### Task requirements
Each line from the line that includes "Viewport: 703px width, 322px height." through the end of the material below must be transcribed exactly, with no other lines.

### Material provided
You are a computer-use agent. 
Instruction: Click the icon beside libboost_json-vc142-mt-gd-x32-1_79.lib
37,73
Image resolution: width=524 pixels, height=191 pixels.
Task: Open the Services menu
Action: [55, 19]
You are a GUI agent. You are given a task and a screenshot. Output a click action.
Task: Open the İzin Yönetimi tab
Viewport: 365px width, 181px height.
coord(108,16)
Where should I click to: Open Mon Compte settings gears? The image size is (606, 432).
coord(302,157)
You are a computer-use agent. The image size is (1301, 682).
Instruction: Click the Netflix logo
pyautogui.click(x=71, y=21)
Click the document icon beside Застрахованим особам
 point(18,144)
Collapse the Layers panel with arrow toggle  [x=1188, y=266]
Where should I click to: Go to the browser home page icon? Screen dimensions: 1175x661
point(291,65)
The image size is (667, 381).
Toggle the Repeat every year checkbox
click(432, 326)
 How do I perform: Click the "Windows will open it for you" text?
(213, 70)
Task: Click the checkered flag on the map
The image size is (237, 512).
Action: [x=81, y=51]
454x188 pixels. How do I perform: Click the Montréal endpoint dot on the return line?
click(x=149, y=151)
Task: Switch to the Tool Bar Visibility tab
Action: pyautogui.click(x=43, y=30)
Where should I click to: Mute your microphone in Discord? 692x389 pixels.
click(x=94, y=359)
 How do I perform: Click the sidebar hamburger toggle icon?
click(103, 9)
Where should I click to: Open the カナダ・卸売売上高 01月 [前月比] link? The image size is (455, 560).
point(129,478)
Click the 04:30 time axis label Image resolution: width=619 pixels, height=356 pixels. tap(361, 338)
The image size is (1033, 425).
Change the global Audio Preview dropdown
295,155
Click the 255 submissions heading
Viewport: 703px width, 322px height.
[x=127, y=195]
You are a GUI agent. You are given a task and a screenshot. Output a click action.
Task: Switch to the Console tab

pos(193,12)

### Response for this exercise
Viewport: 703px width, 322px height.
[x=127, y=195]
You are a GUI agent. You are given a task and a screenshot. Output a click action.
Task: Switch to the Console tab

pos(193,12)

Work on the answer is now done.